Ciao Gianni

Ci ha lasciati il 30 novembre, a 88 anni, Gianni Silva. Nella grande famiglia dei dipendenti comunali, Gianni occupa un posto di rilievo. E’ stata una colonna dell’ufficio “pubblica istruzione”, prima che lo chiamassero pomposamente “politiche educative” e nel contempo lo svuotassero di ruolo e di risorse. Lavorava bene senza tirarsela, non aveva velleità di carriera ma era una sicurezza per tutti, dirigenti ed assessori.

Non aveva nulla del burocrate. Era acuto, ironico, divertentissimo. Ispirava fiducia ed amicizia al primo colpo. La dimensione lavorativa faceva il paio con quella comunitaria. Erano anni nei quali una generazione di giovani dipendenti pubblici si impegnava, dall’interno, per una riforma democratica della pubblica amministrazione, ed in parte la realizzava, prima che venissero in auge le privatizzazioni e i tagli ai bilanci.

Di quella generazione, a Como, Gianni è stata la chioccia. La sua casa in via Giulini era al tempo stesso circolo ricreativo e sede sindacale, lui garantiva buona cucina, ospitalità, memorabili barzellette insieme a costruzione di vertenze, dibattiti politici, telecronache dell’Inter, progetti di vacanze insieme.

Io ho cominciato a lavorare in Comune il 17 gennaio 77 e ho subito cercato Gianni per chiedergli l’iscrizione al sindacato. Sapevo che frequentava la sezione Gramsci del Pci e di conseguenza credevo fosse iscritto alla CGIL. Invece, stranamente, era della Uil. Seppi poi che non era strano, c’era in lui una matrice repubblicana, che non gli impedì di maturare la scelta di seguire il gruppo di comunisti eretici con Maurizio e Luce, con Arialdo e tanti altri. Comunque sia, il 18 gennaio mi aveva già procurato la tessera “giusta”. Seguirono anni bellissimi, cresceva un gruppo formidabile di amici-amiche e compagni-compagne. Oggi è bello ricordare quelli che non ci sono più, come Lucia e Gigi, due figure che con Gianni hanno avuto un rapporto speciale; come Valter, che in quella casa trovava un po’ di pace dai suoi tormenti interiori.

E poi, tanto altro: le scampagnate, una vacanza indimenticabile in Provenza e Val d’Aosta; la sua bella famiglia; Chalo, un cane “tutto il suo padrone”.

Cosa rimane oggi? Poco o nulla, se si guarda il degrado del quale sono pervasi i corridoi di palazzo Cernezzi. Tanto, tantissimo, se si ha riguardo per i semi preziosi di quella stagione: quelli che Gianni coltivava nel suo giardino li hanno coperti con i pilasti di un autosilo; quelli che ha coltivato nelle relazioni con me, con noi “comunali” di quegli anni splendidi, hanno radici solide e daranno fiori ad ogni primavera.

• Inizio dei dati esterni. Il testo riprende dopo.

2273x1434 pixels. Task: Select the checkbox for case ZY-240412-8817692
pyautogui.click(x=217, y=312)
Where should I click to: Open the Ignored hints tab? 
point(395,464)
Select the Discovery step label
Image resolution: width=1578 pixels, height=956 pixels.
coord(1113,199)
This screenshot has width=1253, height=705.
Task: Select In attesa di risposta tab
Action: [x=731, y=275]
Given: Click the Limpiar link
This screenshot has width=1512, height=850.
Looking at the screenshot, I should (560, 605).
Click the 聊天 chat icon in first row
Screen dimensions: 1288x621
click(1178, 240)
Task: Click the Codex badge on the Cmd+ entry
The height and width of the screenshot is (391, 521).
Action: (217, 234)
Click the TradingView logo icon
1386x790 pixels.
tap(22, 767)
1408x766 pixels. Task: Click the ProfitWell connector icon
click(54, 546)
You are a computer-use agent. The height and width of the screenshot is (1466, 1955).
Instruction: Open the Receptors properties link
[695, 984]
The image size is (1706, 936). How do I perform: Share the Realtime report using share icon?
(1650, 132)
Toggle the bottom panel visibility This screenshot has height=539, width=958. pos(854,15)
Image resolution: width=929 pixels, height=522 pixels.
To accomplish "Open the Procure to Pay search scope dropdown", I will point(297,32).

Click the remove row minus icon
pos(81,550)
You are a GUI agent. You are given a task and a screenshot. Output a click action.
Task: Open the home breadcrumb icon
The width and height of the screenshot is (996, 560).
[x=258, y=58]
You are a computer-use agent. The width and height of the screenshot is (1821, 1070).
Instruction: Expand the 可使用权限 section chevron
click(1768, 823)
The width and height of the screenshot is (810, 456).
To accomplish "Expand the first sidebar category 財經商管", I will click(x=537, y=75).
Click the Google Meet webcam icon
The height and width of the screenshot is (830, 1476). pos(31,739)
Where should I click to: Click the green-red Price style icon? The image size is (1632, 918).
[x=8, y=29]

Ciao Gianni, ti sia lieve la terra. [Massimo Patrignani, ecoinformazioni]

Non posso rinunciare ad aggiungere qualche parola al bel ricordo che hai scritto, Massimo, perché io – come tanti – ho avuto Gianni per amico senza mediazioni “sindacali” e, forse, persino “politiche”, nonostante che molto spesso fossimo d’accordo (ma altre volte, anche no).

Gianni è stato, già da pensionato, un collaboratore di parecchie imprese del nostro studio Nodo, un “uomo di fatica” lo si sarebbe definito in altri tempi, nel senso che ci dava una mano a montare e smontare vari allestimenti (mostre, stand ecc.) e quei momenti servivano anche a conoscersi, a chiacchierare, a dire cazzate (eh sì, non dobbiamo prenderci troppo sul serio…). Gianni è stato anche un commensale dei sabati a mezzogiorno nella “famiglia allargata” di cui ho fatto parte anch’io, per tanti mesi. È stato anche compartecipe della costruzione di quei pranzi… Ma qui mi corre l’obbligo di ricordare un incidente di percorso che per tutti noi è rimasto indissolubilmente legato al suo ricordo: un sabato si offrì di fare per tutti la ribollita alla toscana, proposta che venne accolta con entusiasmo. Qualcosa però andò storto e quella ribollita, tanto apprezzata al momento, provocò a tutti un micidiale mal di pancia (io fui, fortunatamente, tra i tanti quello che ne risentì di meno, e quindi posso raccontare, a distanza di anni, la storia senza particolare dolore…).

Ecco Gianni per me è rimasto tutto questo: condivisione e socialità, nel lavoro come nel tempo libero.